Saved data entries:
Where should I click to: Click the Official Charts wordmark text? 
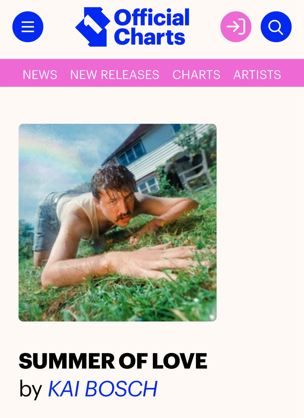(152, 27)

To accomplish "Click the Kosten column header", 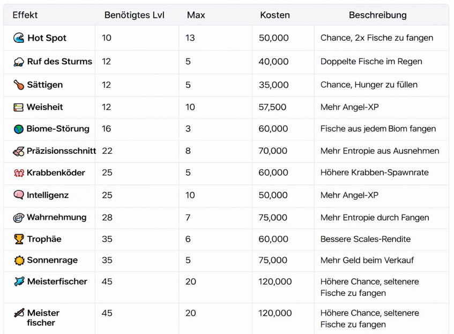I will click(275, 15).
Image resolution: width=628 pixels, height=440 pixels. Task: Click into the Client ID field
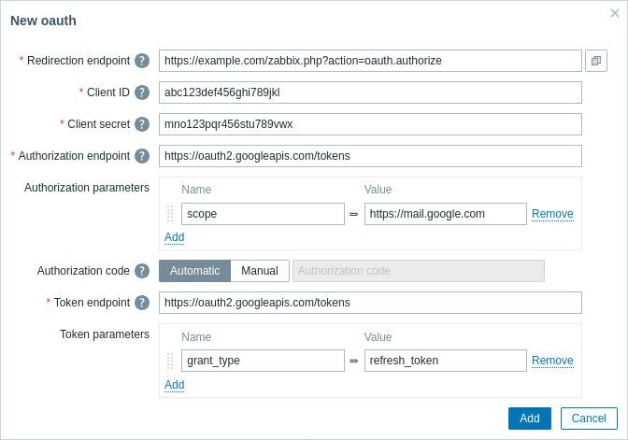(370, 92)
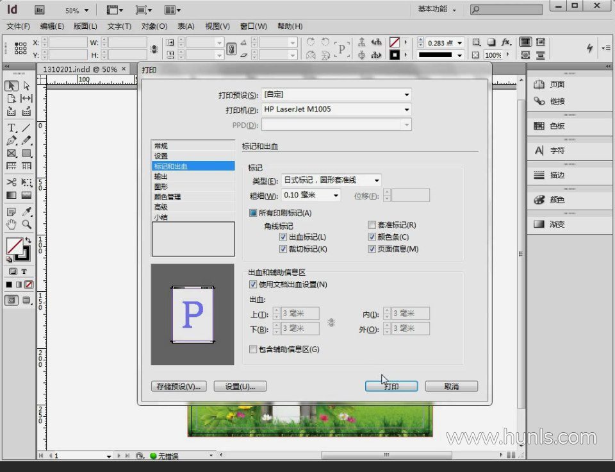Select the Type tool in toolbox
615x472 pixels.
(11, 128)
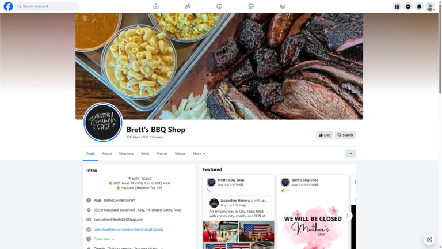Like the Brett's BBQ Shop page
The height and width of the screenshot is (249, 442).
[x=325, y=135]
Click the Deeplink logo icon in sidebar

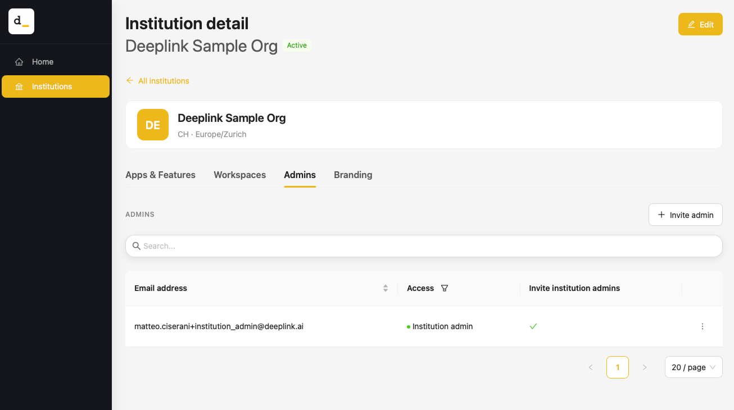point(21,21)
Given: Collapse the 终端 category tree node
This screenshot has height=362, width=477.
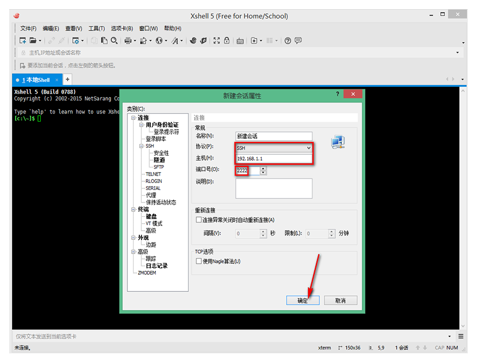Looking at the screenshot, I should point(134,209).
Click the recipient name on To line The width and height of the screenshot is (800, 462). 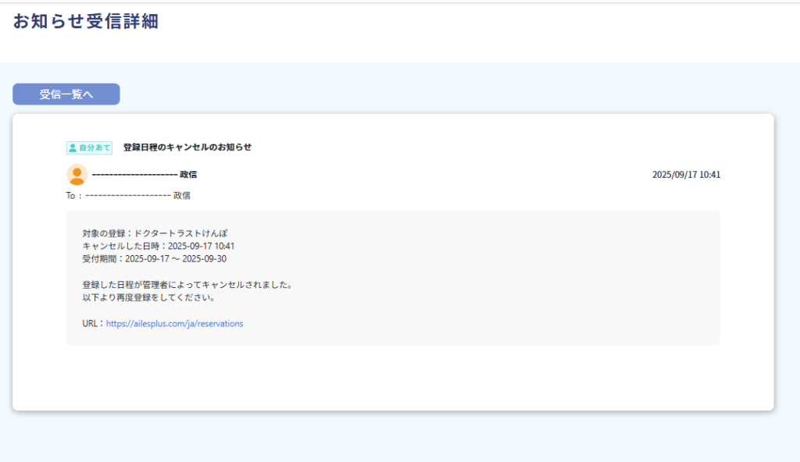(x=138, y=196)
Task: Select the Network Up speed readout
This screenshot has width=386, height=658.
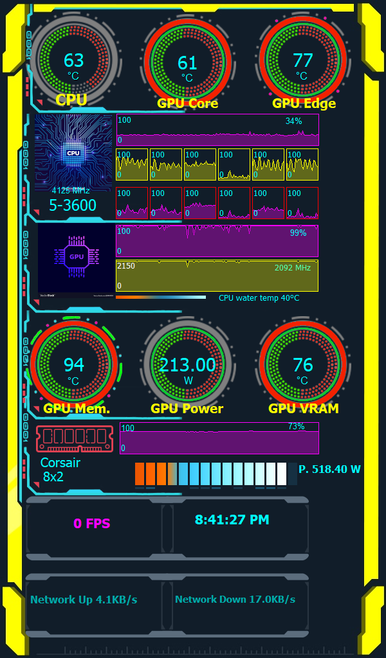Action: tap(84, 600)
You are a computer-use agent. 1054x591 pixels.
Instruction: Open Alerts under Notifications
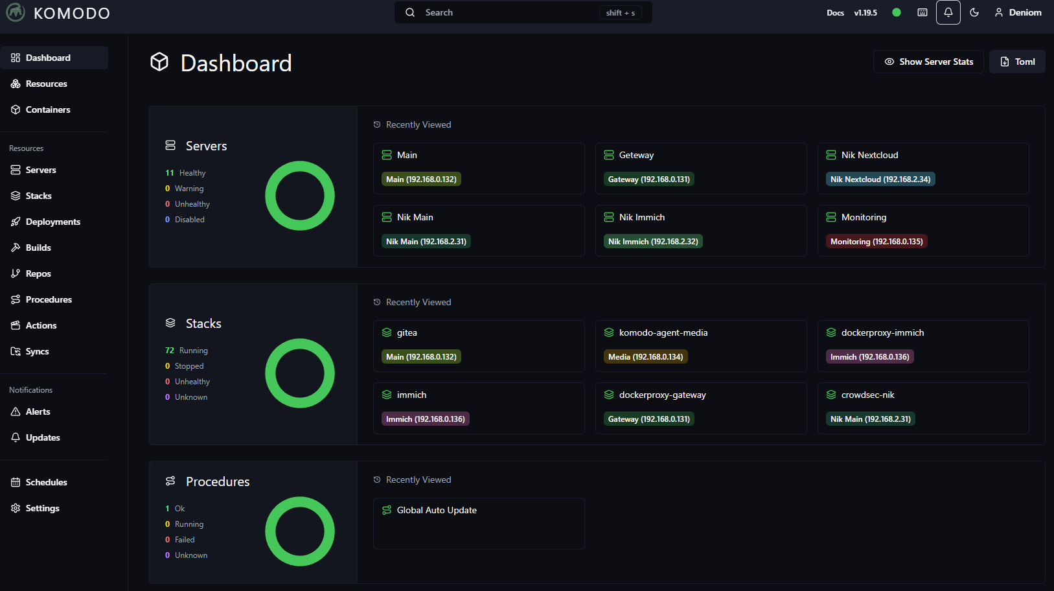click(x=38, y=411)
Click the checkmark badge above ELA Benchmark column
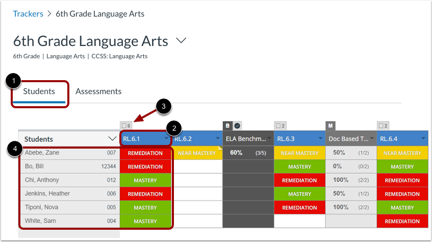 (x=237, y=126)
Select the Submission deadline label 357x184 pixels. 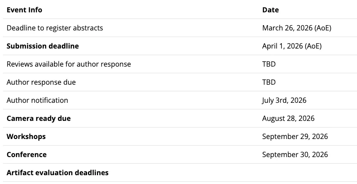point(43,46)
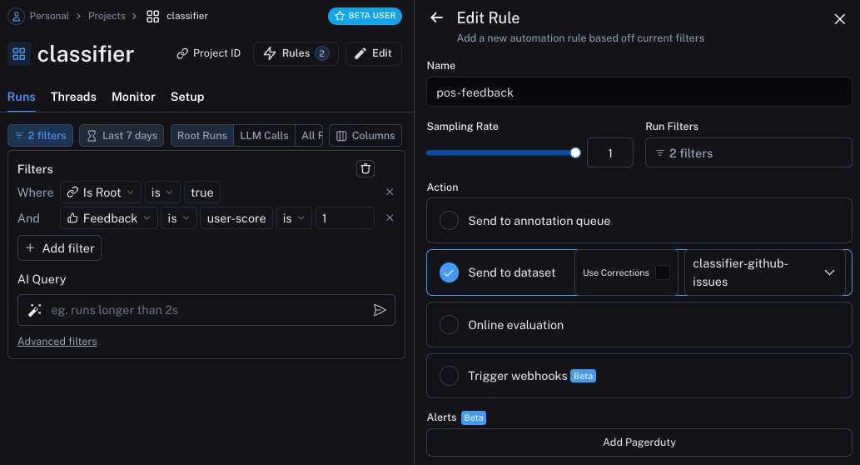The width and height of the screenshot is (860, 465).
Task: Switch to the Threads tab
Action: [73, 97]
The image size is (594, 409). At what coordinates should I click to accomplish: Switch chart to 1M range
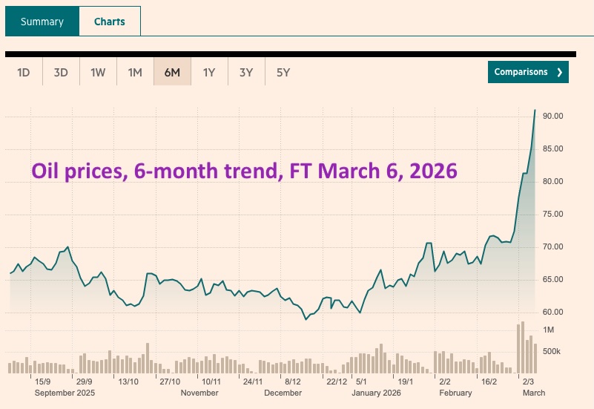point(135,72)
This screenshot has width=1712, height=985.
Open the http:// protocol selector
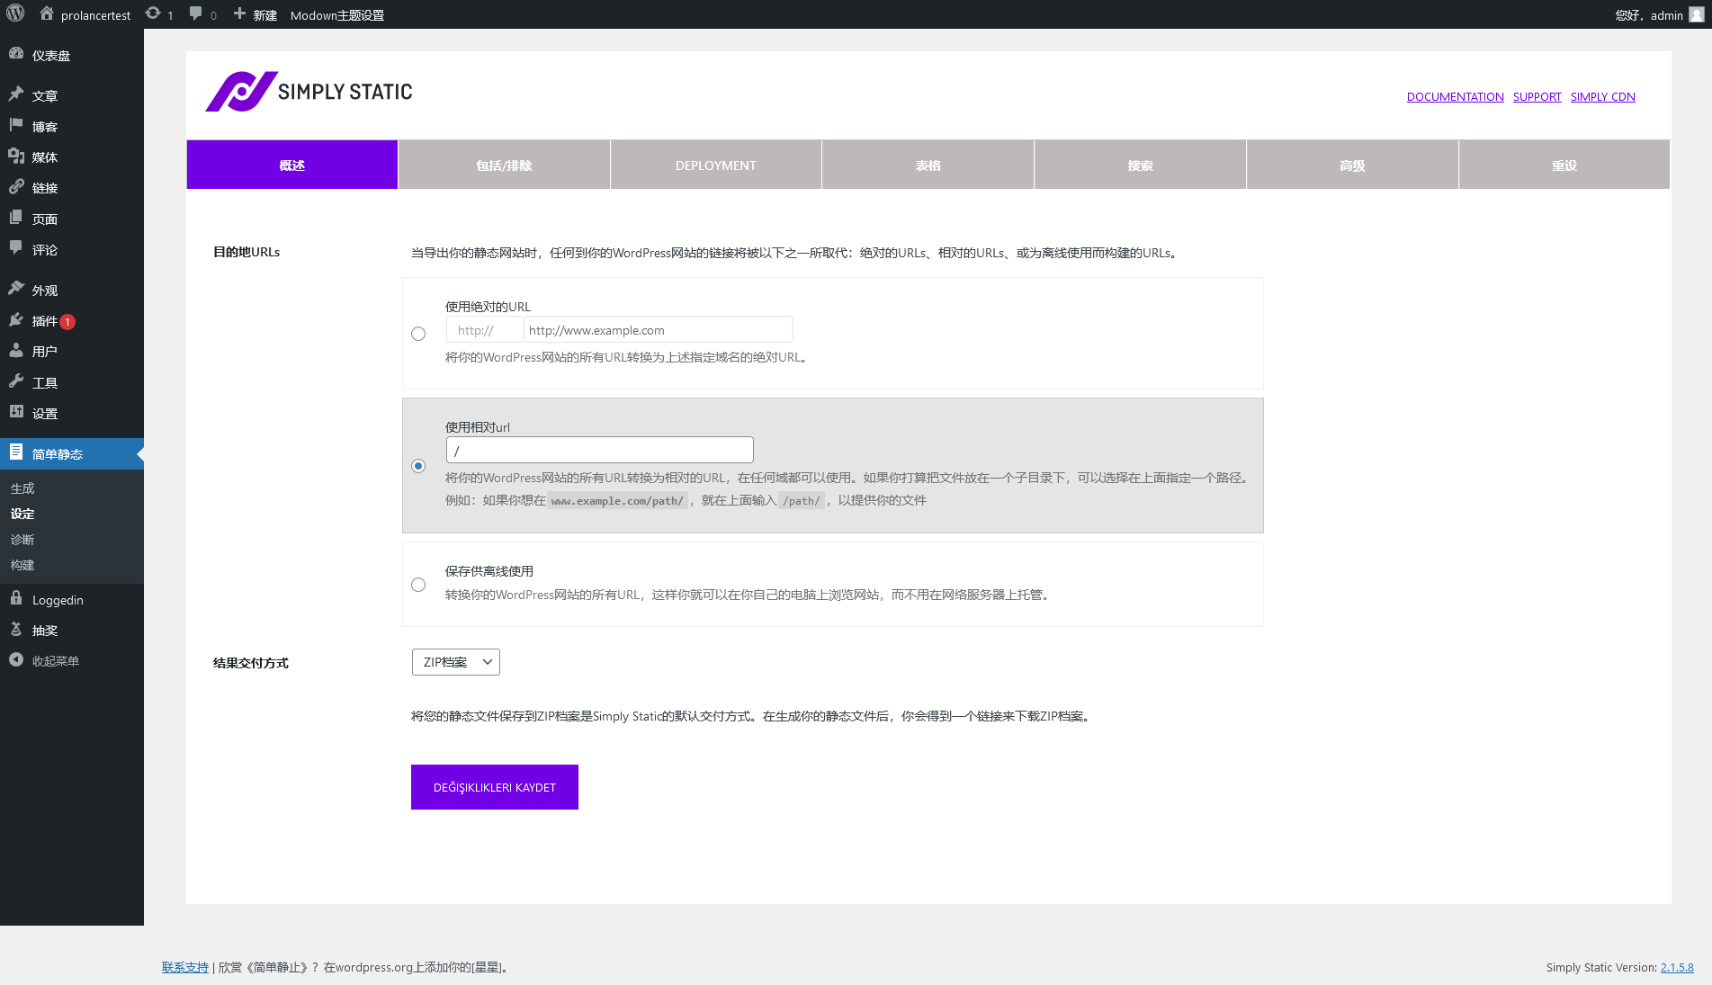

EXERCISE PROMPT | Now transcribe the lines above exactly, starting at the line containing "Image resolution: width=628" and ending at the line containing "Given: Collapse the 终端 category tree node", both lines included, pictures excluded.

RESPONSE AREA |
Image resolution: width=628 pixels, height=440 pixels. Task: Click into the Client ID field
(370, 92)
Select the Type tool in toolbox
615x472 pixels.
(11, 128)
Like the Brett's BBQ Shop page
The height and width of the screenshot is (249, 442).
[x=325, y=135]
Click the Deeplink logo icon in sidebar

point(21,21)
Given: Collapse the 终端 category tree node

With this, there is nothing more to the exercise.